Getting yourself a job tends to get them off your back...


----------



## December (19 Sep 2006)

*Re: Recieved-''Brown Envelope'' from SW Office.*

If you were looking for employment, surely you would have already registered with FAS?


----------



## Sn@kebite (19 Sep 2006)

*Re: Recieved-''Brown Envelope'' from SW Office.*



MugsGame said:


> They may request evidence that you have been looking for work, e.g. rejection letters from employers.



Is this FAS you're talking about, or my local SW office? I don't see why FAS would have any interest in my efforts to secure work in a shop, etc..



December said:


> If you were looking for employment, surely you would have already registered with FAS?




I know i should've registerd with FAS but i thought the better option is to get a part time job in a supermarket eg. Dunnes, Tesco etc..

The FAS road seems to be a ''hit or miss'' option for me i.e. you either choose the right course or you realise you've made a mistake somewhere. What if I _did_ choose a course i'm not happy with, can I leave?
However I'm prepared to go down that road if it means i won't be cut off the dole; or maybe I don't even have a choice.


----------



## bond-007 (20 Sep 2006)

*Re: Recieved-''Brown Envelope'' from SW Office.*

You will be looking at a Gestapo style questioning session from FAS as to why you are claiming off the state. It is basically a ploy to drive as many as possible off welfare.


----------



## conor_mc (20 Sep 2006)

Yes, the meeting with Fas is mandatory when claiming UA but no, it's not a grilling and they won't force you to do a course.

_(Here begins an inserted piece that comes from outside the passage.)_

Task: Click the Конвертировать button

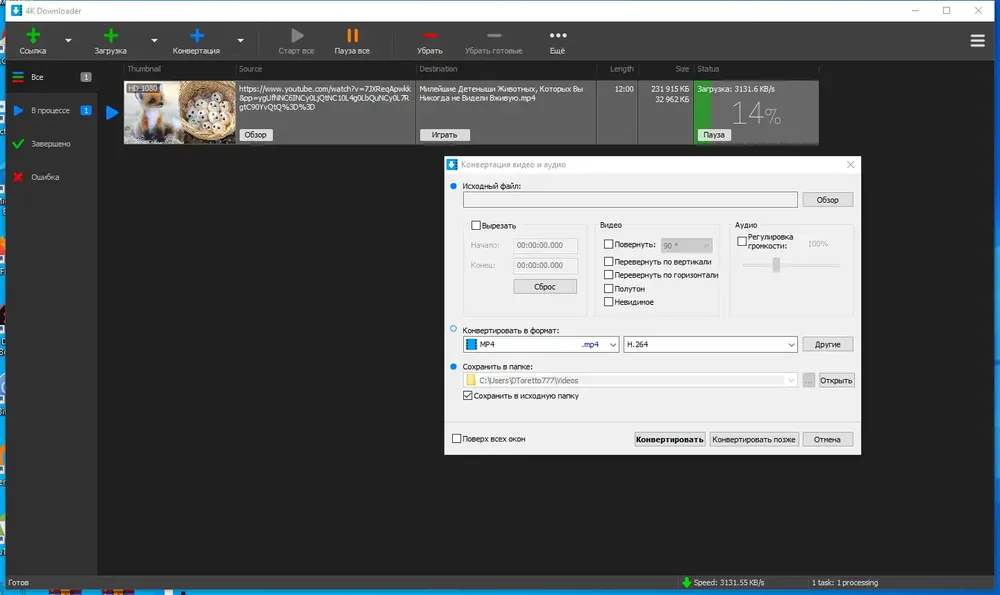Action: (670, 439)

I assume you're actively looking for alternative employment. Tell them how thats going and what you've done so far. They might try to help with it if they can. Depending on your field of expertise, they might just leave you at it. I had to attend an interview a few years ago, but IT isn't one of FAS's strong points so they just said to get back in touch if I wanted/needed some help.


----------



## Sn@kebite (21 Sep 2006)

conor_mc said:


> Yes, the meeting with Fas is mandatory when claiming UA but no, it's not a grilling and they won't force you to do a course.
> 
> I assume you're actively looking for alternative employment. Tell them how thats going and what you've done so far. They might try to help with it if they can. Depending on your field of expertise, they might just leave you at it. I had to attend an interview a few years ago, but IT isn't one of FAS's strong points so they just said to get back in touch if I wanted/needed some help.


 
thanks for the info Conor, IT was the exact type of course i had in mind, and it sucks that Ireland would probably be the only country in the world where IT
isnt its' strong point especially now that IT is probably the most widely and fastest growing, popular form of employment in the world.

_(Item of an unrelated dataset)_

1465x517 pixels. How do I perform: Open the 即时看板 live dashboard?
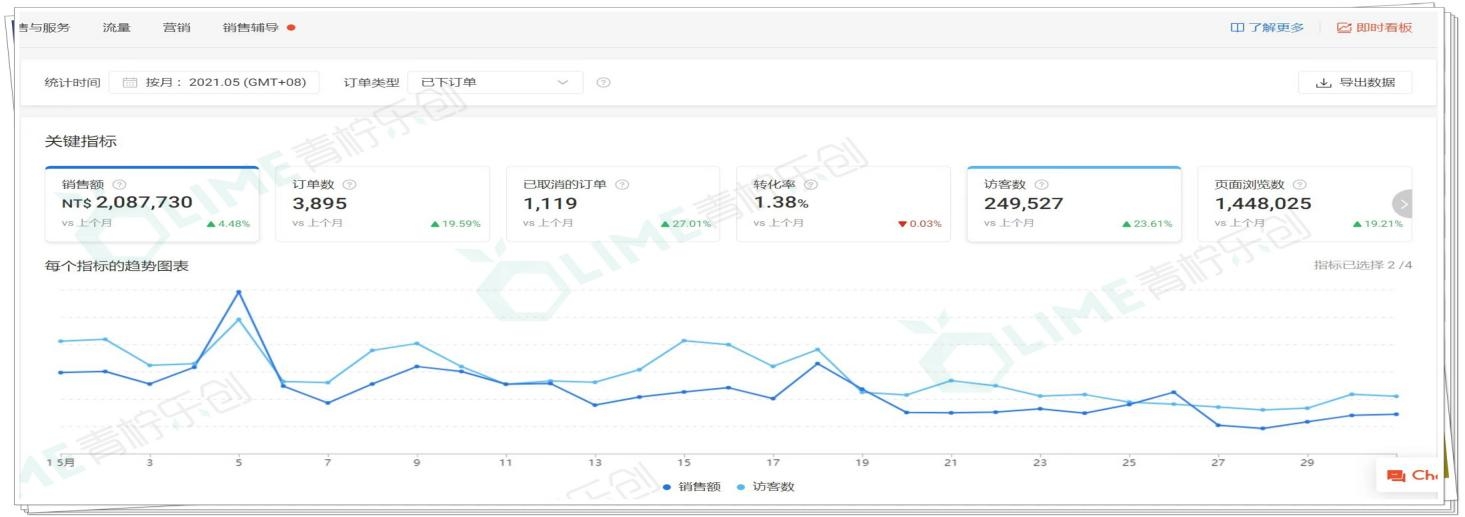(x=1375, y=27)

If you could give some more info on what took place in the interview, so i can be more prepared I would greatly appreciate it. Feel free to pm me if you like.
Thanks


----------



## lff12 (23 Sep 2006)

Sn@kebite said:


> Today I received a letter from the Social Welfare Office stating: that I must attent an interview to my local FAS Employmnt Office. If I fail my U/A will possibly be severed.
> 
> I just wanted to know what happens at the FAS office if anyone else has attented an interview like this and is there anything i should know before i go?
> Will I be ''forced'' to select a training course with FAS and if i do/don't what rights do i have?
> ...


 
This happened to a scumbag who lived downstairs from me about 5 years ago.  Apparently she failed to turn up 5 times before they cut her off.

Generally meetings like this are designed to ensure that you are actually looking for work and not just making a career for yourself on welfare.  If you are genuinely out of work because you can't get a job and would like to work then you have nothing to fear and they can only help you.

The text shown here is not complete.